QUÉ SE PIDE →
Cuenta las líneas de los registros que contienen la palabra "Cartuchos". Responde solo con el número.

(Registros para localizar lo que se muestra)
--*--

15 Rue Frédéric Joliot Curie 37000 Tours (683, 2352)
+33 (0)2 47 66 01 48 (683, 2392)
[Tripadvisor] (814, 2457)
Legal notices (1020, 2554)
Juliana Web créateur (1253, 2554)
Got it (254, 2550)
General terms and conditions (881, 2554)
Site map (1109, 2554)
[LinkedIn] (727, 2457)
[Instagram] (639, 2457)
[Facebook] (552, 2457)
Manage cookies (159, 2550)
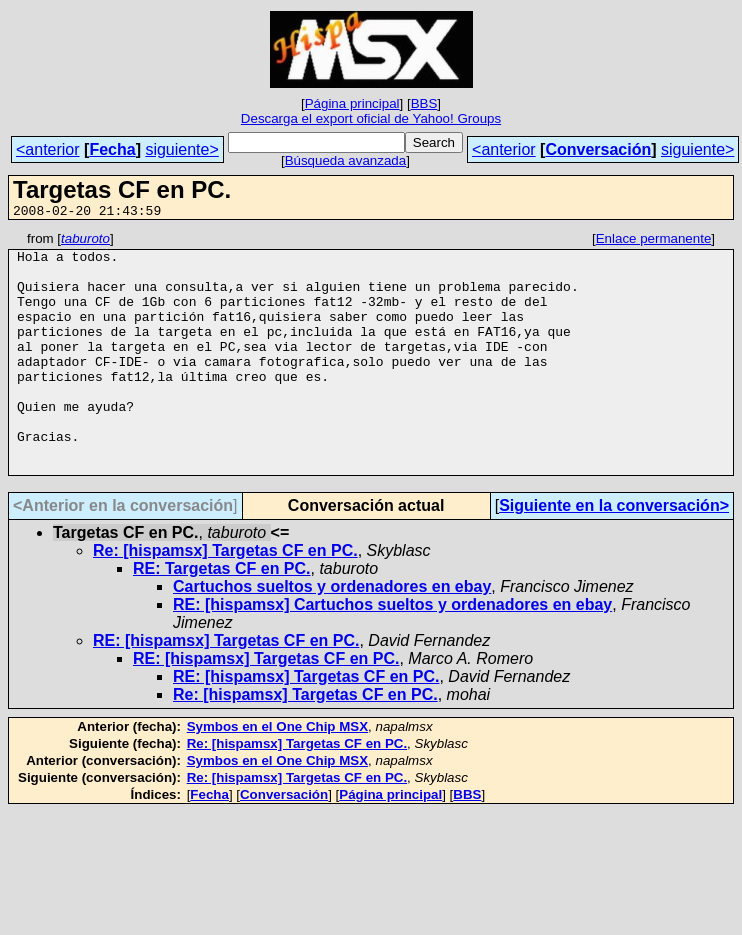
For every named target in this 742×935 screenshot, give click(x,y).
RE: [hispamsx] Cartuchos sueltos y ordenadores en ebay (392, 652)
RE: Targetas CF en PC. (222, 616)
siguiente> (181, 149)
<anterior (48, 149)
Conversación (598, 149)
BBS (424, 103)
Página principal (352, 103)
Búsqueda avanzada (346, 160)
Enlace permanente (654, 241)
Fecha (112, 149)
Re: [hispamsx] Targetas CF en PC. (225, 598)
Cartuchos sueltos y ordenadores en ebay (332, 634)
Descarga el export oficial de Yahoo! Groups (371, 118)
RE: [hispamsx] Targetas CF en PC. (226, 688)
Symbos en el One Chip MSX (277, 774)
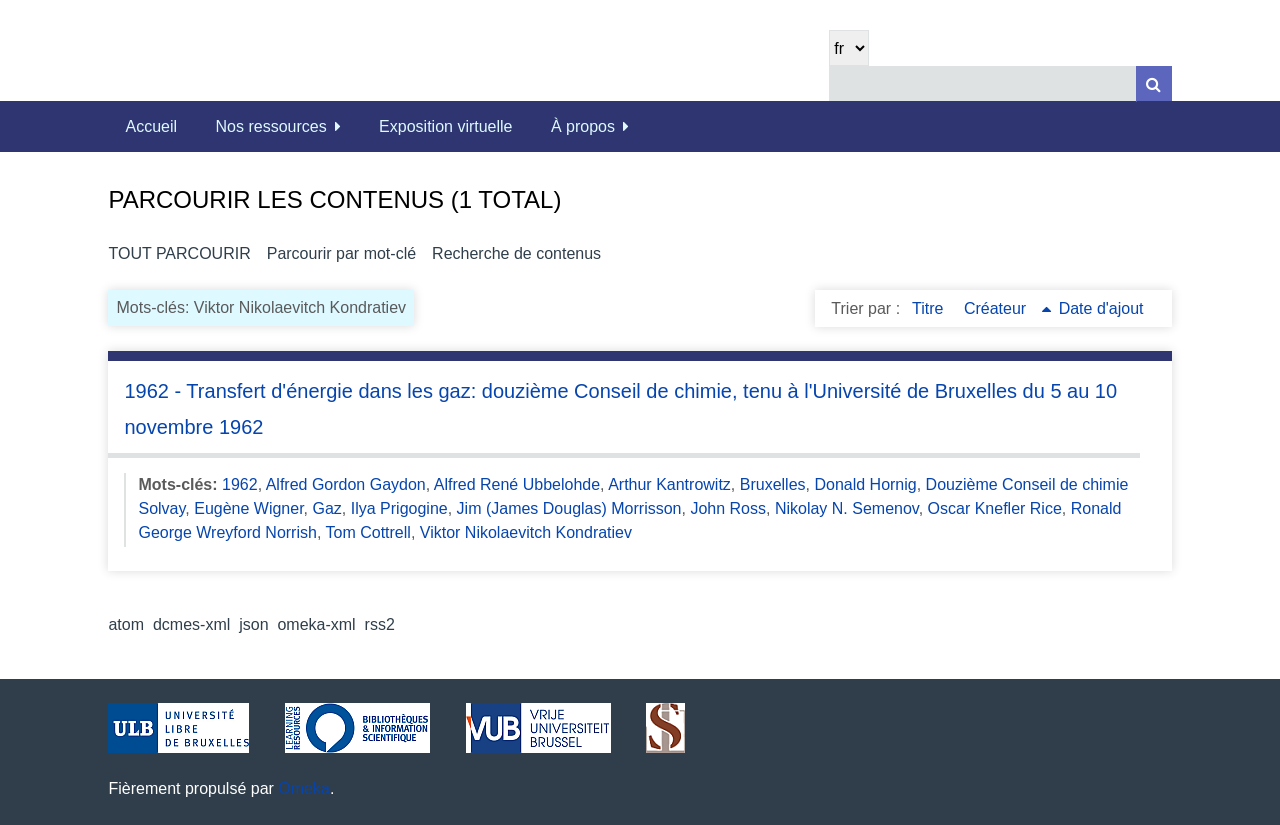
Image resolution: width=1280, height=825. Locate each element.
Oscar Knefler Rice (995, 508)
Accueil (151, 126)
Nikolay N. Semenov (847, 508)
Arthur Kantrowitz (669, 484)
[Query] (1000, 83)
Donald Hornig (865, 484)
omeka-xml (316, 624)
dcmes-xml (191, 624)
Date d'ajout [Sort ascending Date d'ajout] (1101, 308)
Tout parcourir (179, 253)
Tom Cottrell (368, 532)
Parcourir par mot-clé (341, 253)
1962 (240, 484)
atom (126, 624)
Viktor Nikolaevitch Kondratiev (526, 532)
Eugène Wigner (248, 508)
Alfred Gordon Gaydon (346, 484)
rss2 (380, 624)
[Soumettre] (1154, 83)
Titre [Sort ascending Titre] (930, 308)
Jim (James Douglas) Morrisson (569, 508)
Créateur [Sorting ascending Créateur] (997, 308)
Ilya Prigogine (399, 508)
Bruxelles (773, 484)
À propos (583, 126)
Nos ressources (271, 126)
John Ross (728, 508)
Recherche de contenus (516, 253)
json (253, 624)
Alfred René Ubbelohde (517, 484)
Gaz (327, 508)
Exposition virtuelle (445, 126)
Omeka (304, 788)
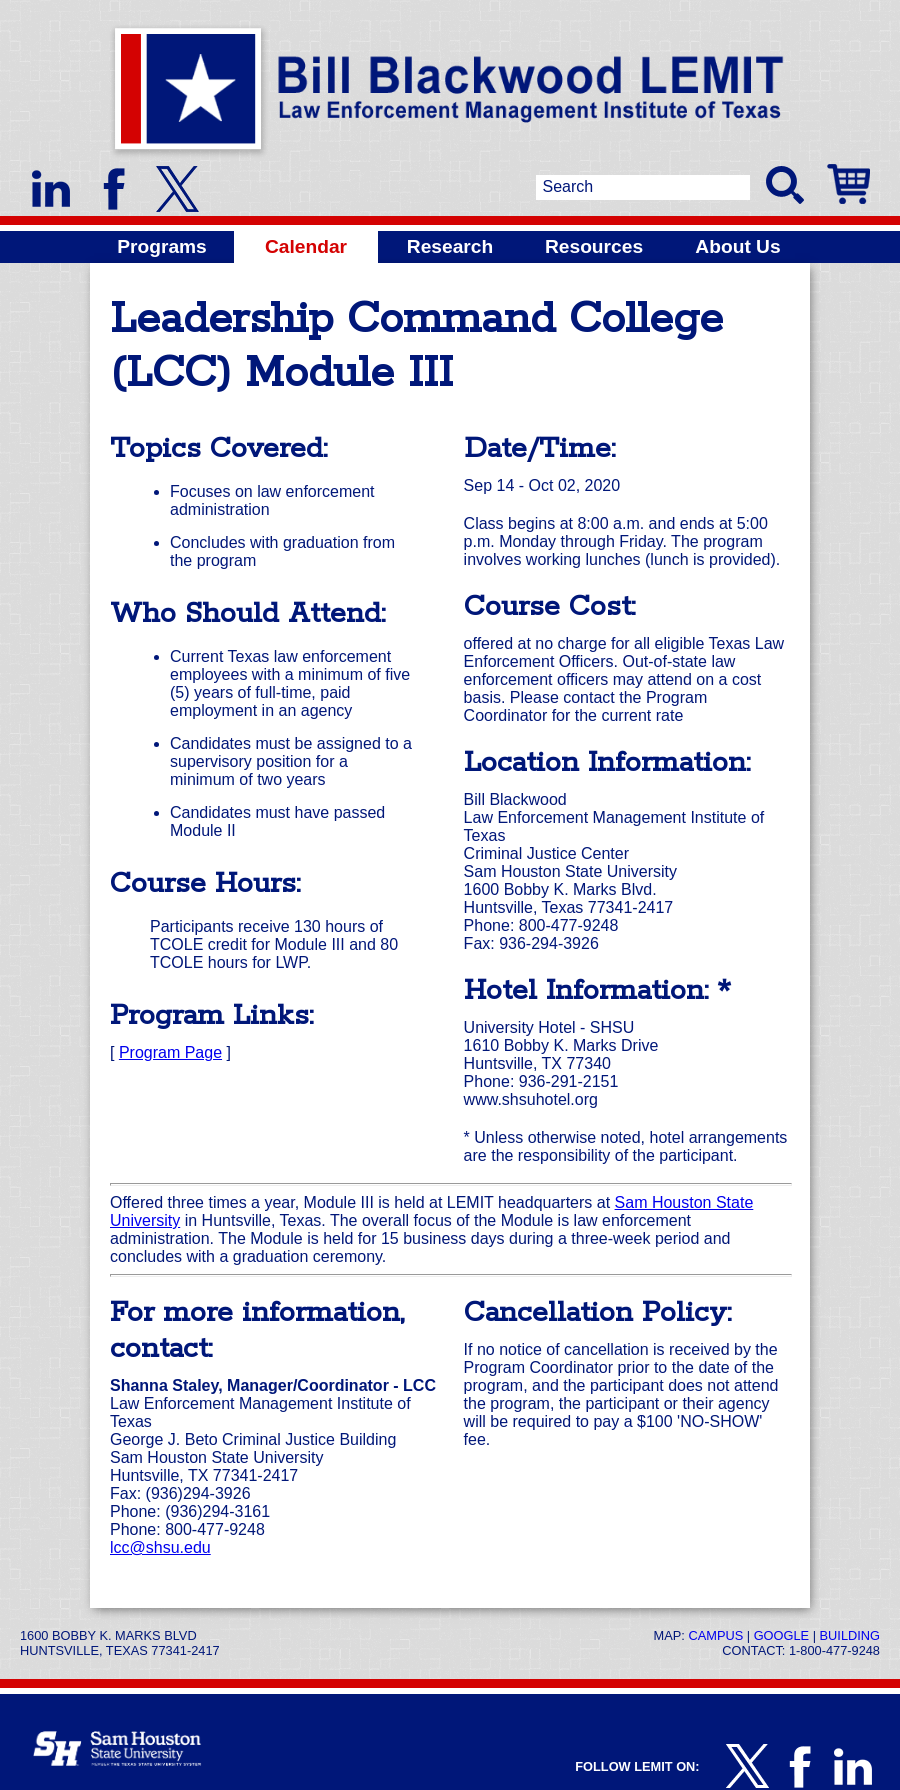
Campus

--*--

EJERCICIO RESUELTO →
2